We checked if the HMG‐box sequences in cyclostome TCFs had any of these distinctive residues that distinguish the gnathostome TCF subfamilies. Interestingly, lamprey TCF proteins again do not easily map onto a gnathostome ohnolog subfamily framework, since they tend to show mixed TCF/LEF subfamily features in their amino‐acid sequences, just like they did in their exon–intron organization and domain compositions.
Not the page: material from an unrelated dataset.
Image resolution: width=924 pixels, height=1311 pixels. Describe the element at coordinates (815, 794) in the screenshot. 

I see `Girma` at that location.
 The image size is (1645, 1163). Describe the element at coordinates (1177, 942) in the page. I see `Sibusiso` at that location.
In the case of TCFa and TCFd, they do not contain any of these “diagnostic” amino‐acids, and their HMG‐box amino‐acid sequences are identical to TCF7L2 and the wider deuterostome consensus, except for L. planeri TCFd, which have a divergent amino‐acid substitution at position 47. However, TCFb has two distinctive amino acids: an isoleucine at position 22, characteristic of TCF7, and a serine (S) at position 64, characteristic of TCF7L1. Finally, TCFc contains one of the “diagnostic” amino acids that is also shared with TCFb and is characteristic of the TCF7 subfamily (i.e., isoleucine (I) at position 22), but also has at least eight additional amino‐acid substitutions, making it the most divergent vertebrate TCF analyzed here. However, two of these substitutions are shared with divergent residues in some gnathostome TCF/LEFs: the valine (V) at position 3 is shared with Homo sapiens TCF7L1, and the threonine (T) at position 45 is shared with Danio rerio TCF7 and Chiloscyllium plagiosum TCF7L1.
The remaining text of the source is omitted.